Last year I entered the values under I24-V other incomes but I wonder if I have to enter the figures in 15 instead
Anyone facing the same issue?
What are you guys using for this income


----------



## auvit (15 July 2013)

qldfrog said:


> Dear all,
> I am having nightmare filling e-tax this year for the first time, for the income/loss related to "share trading as a business"
> (I pass the criteria hundreds of buys/sells, trading system in place, managed daily, etc)
> 
> ...




Hi qldfrog,
How did you end up filling it in e-tax? I am having difficulties reporting income and expenses from my share trading activity. Would you be able to advise please?


----------



## qldfrog (15 July 2013)

auvit said:


> Hi qldfrog,
> How did you end up filling it in e-tax? I am having difficulties reporting income and expenses from my share trading activity.

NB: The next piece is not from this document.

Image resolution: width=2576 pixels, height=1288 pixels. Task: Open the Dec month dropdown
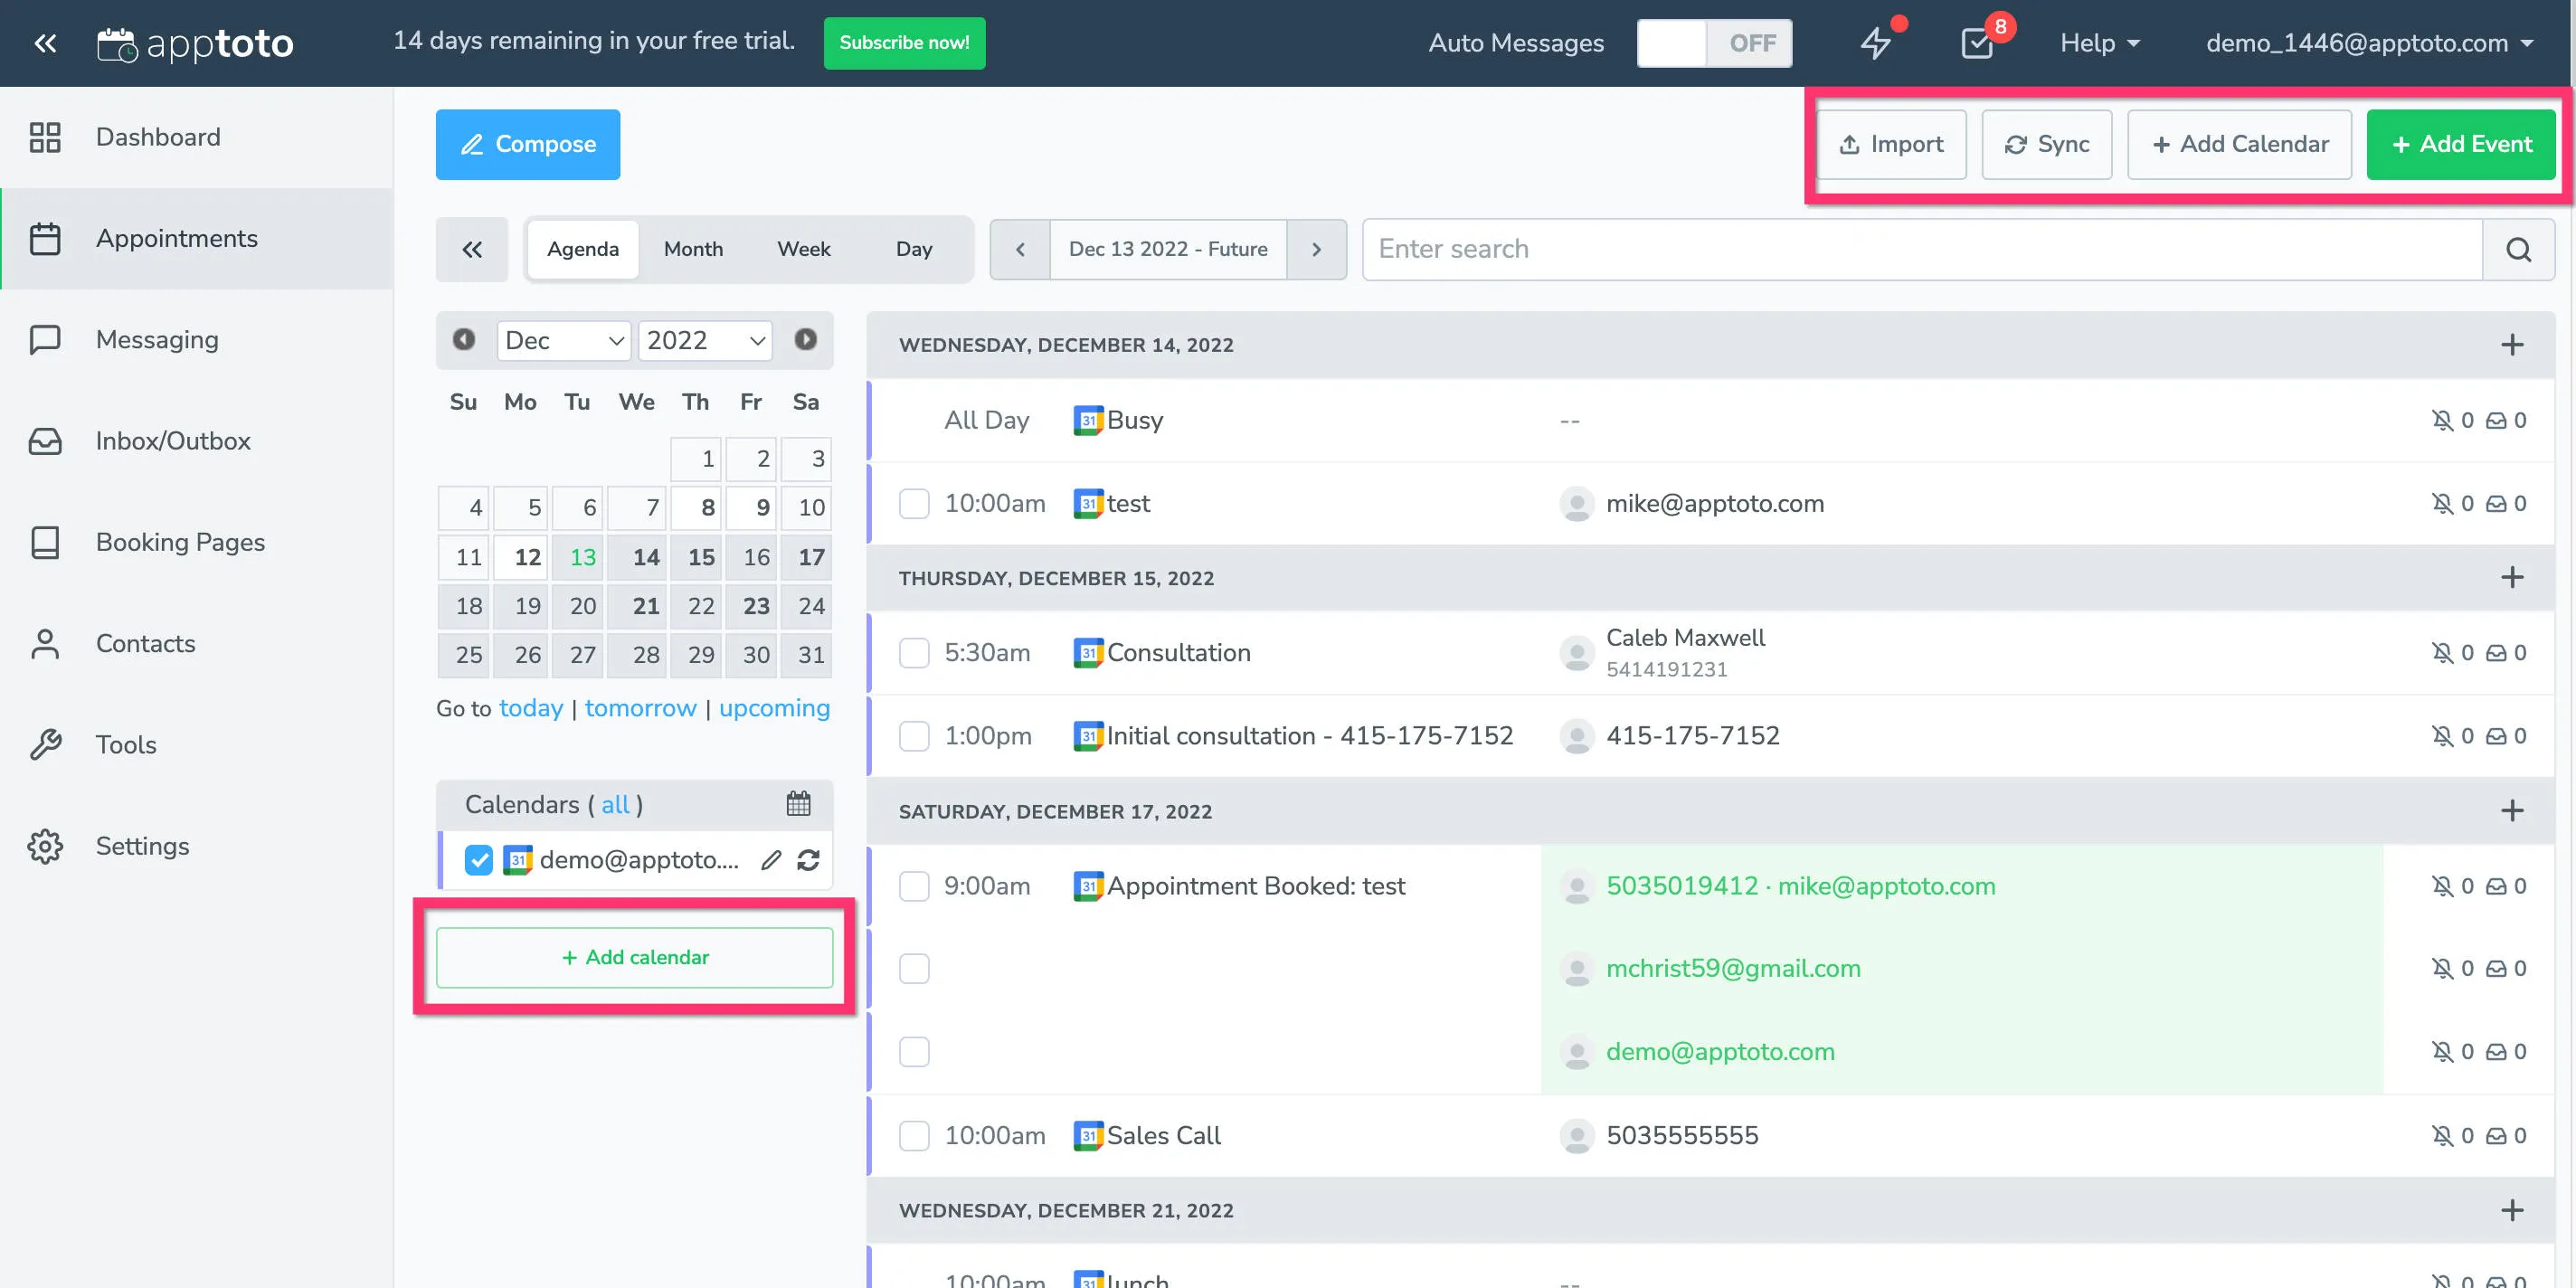click(563, 340)
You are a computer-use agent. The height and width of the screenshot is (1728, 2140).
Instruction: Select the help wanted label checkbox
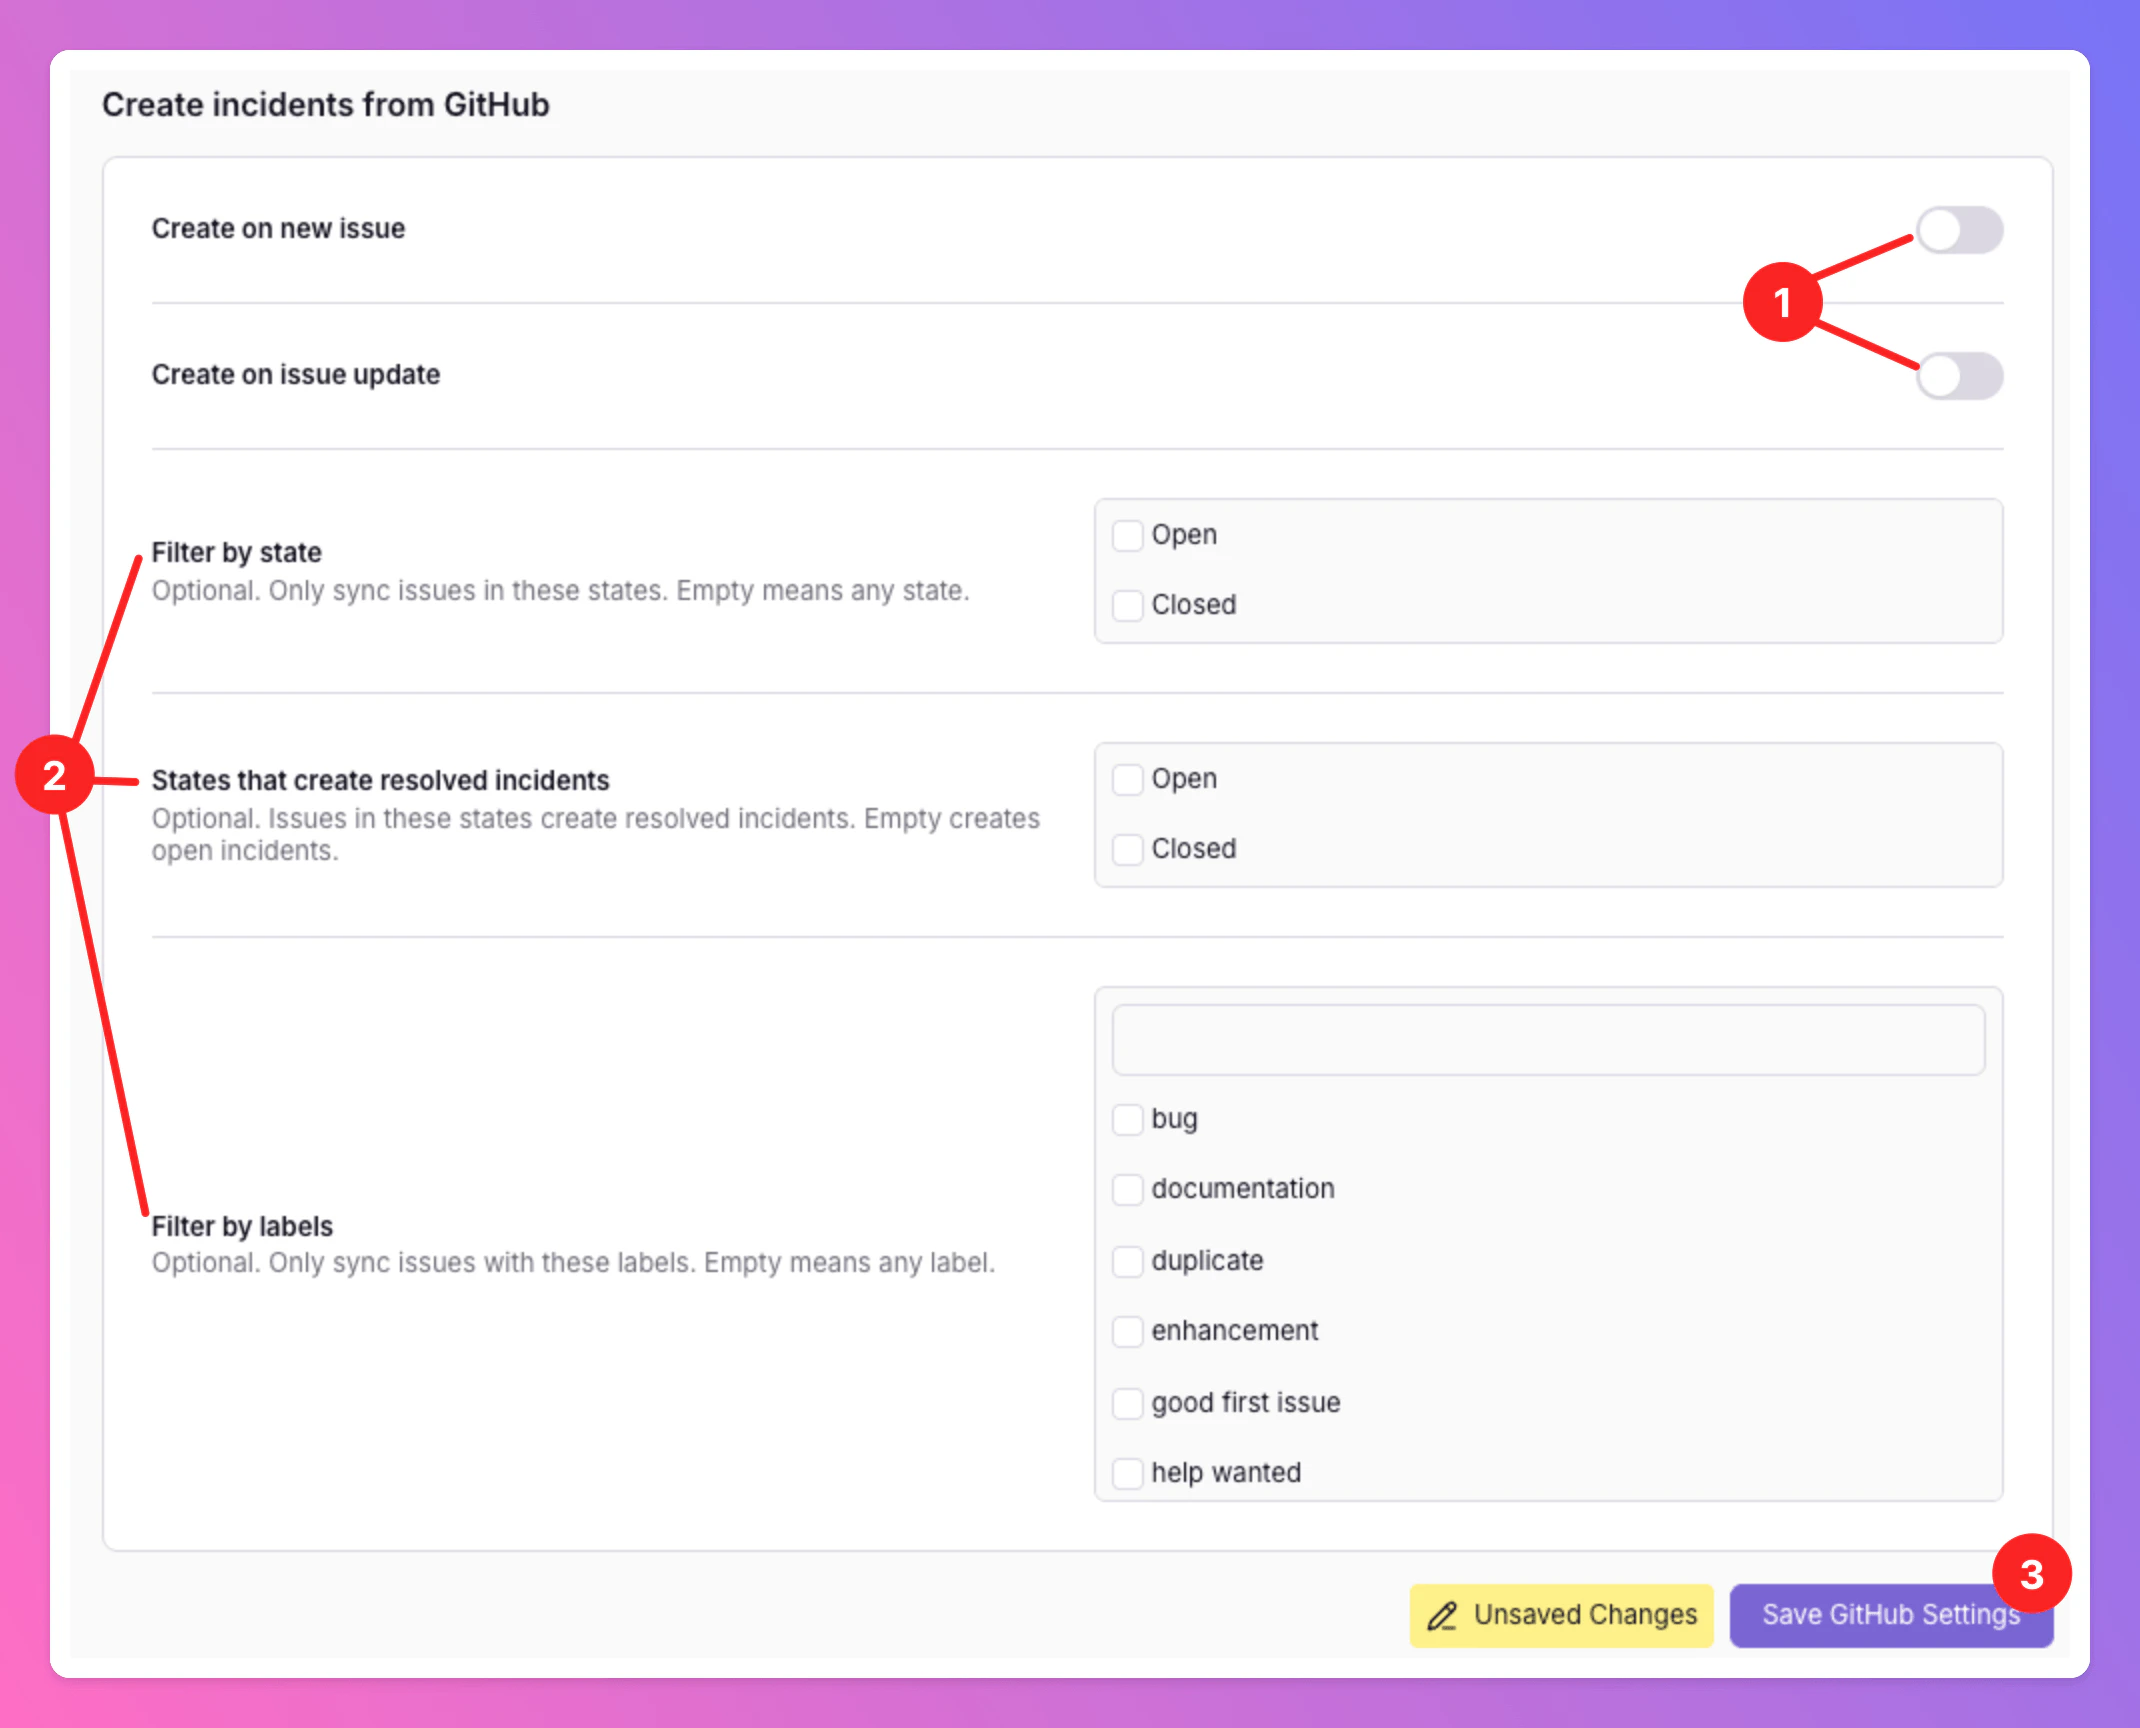point(1127,1473)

Would you be able to advise please?




it will obviously not be an advice...but when I get to it [within weeks as I am in the preparation phase]  I will post what I did last year for registering gain/loss in etax and what I intent to do
I wish someone more informed could add input there.
I try to do in good faith and with whatever info I can gather but it is getting harder and harder every year which is the sign of a sick country!!!!


----------



## Trembling Hand (15 July 2013)

If you are trading it all goes in section 15 of the supplement section.


----------



## metfast (14 September 2013)

Go to an accountant


----------



## grah33 (27 October 2016)

somewhat of a dummy question here...

but for doing my tax return next year, so i'm better prepared , for a trader (not investor), is this enough to keep track of:

realized profits
brokerage for each transaction    (ultimately they want the profit - brokerage, that is key money to report?)

is that it? anything else needed, maybe for business deductions like broker data fees, broker software fees, other broker fees ? i don't know


----------



## Gringotts Bank (27 October 2016)

grah33 said:


> somewhat of a dummy question here...
> 
> but for doing my tax return next year, so i'm better prepared , for a trader (not investor), is this enough to keep track of:
> 
> ...




all that, plus home office expenses, trading-related purchases like books, seminars, hardware, internet, trip to Cayman Islands to inspect bank vaults, etc.  Easier just to go to accountant.  

Your broker should give you a summary of transactions.


----------



## pixel (27 October 2016)

grah33 said:


> somewhat of a dummy question here...
> 
> but for doing my tax return next year, so i'm better prepared , for a trader (not investor), is this enough to keep track of:
> 
> ...




If you get yourself classified as a Trader, you could get even more deductions, including 75% of GST in brokerage ( claimable quarterly via BAS).
I totally agree with GB: Get a good accountant to set you up and explain the lie of the land; get a good understanding, and in a year or two you can DIY.


----------



## grah33 (31 October 2016)

thanks for the advice  everyone. i should be okay.


----------